══ Text block
Medicare Compliance & Reimbursement

PHYSICIANS ~ Pay Attention To Your Non-Medicare Carriers' Policies On Multiple Lesions

Discover why lesion excisions don't need to add up. Myth: When you excise multiple lesions, you should add their areas together and bill for one excision.
 
Fact: This is a "common misconception," according to an article in the August 2000 CPT Assistant. In fact, you should bill for each lesion separately, using the 59 modifier.

The only exception is if the doctor excises two lesions close together, using only one excision.

Some coders, especially ones who don't do integumentary coding very often, become confused because the rules are different for laceration repairs, notes Joan Gilhooly, president of Medical Business Resources in Evanston, IL. With laceration repairs, you do add the lengths of tissue repaired and bill one code, she notes.

With lesion excision, you should calculate the size of the excision by measuring the size of the lesion plus the size of the margins necessary to ensure a clean margin, Gilhooly notes. So with a single excision that removes two separate lesions, you would include the space in between them inside a clean margin.

Clarification: This isn't really the same as "adding" the two lesions together, she adds. It's just using the rule of the size of the lesion plus the size of the margin.

You should almost never bill for two lesions using one code, adds Christine Liles, insurance supervisor with Knoxville Dermatology Group in Knoxville, TN. She encourages her doctors to remove each lesion separately and code it separately; then she can add the closure together since it's on the same anatomical site.

Watch out: Some private payors have different policies, notes Detroit podiatrist Craig Gastwirth. Payors may require you to combine the sizes of the lesions and code for that combined area, he notes. Blue Cross Blue Shield of Michigan has this policy and has published it in its provider bulletin, he adds.

"This is a ridiculous policy," Gastwirth adds, but the payor can make its own rules. So you should be sure to check your non-Medicare payors' Web sites and bulletins for their policies. And keep an eye open for denials from payors that use a combined-lesion policy.
════
(Task to carry out) In the lesion-excision billing article, which modifier should be used when each excised lesion is billed separately? The lines after this point come from a different source than the lesion-excision billing article.
══ Dataset extract
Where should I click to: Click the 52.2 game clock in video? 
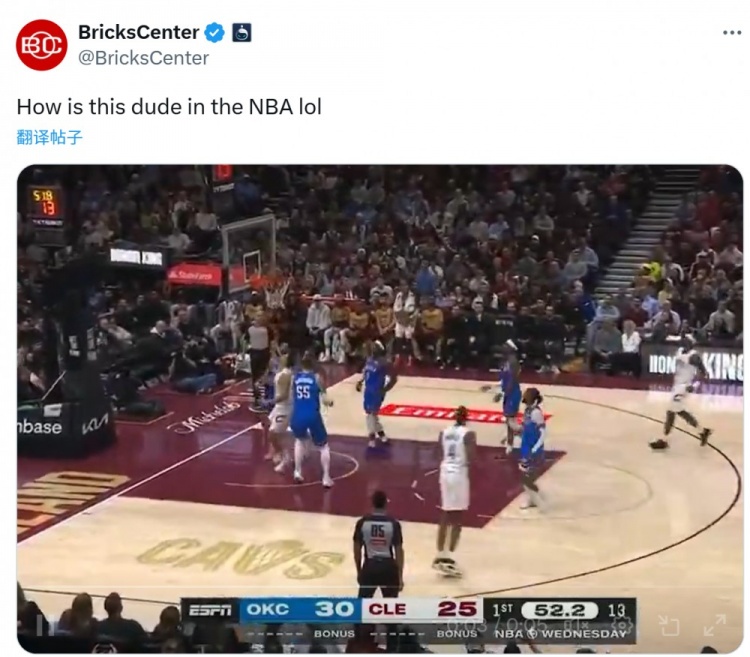[x=559, y=610]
════
(Expected output) The 59 modifier.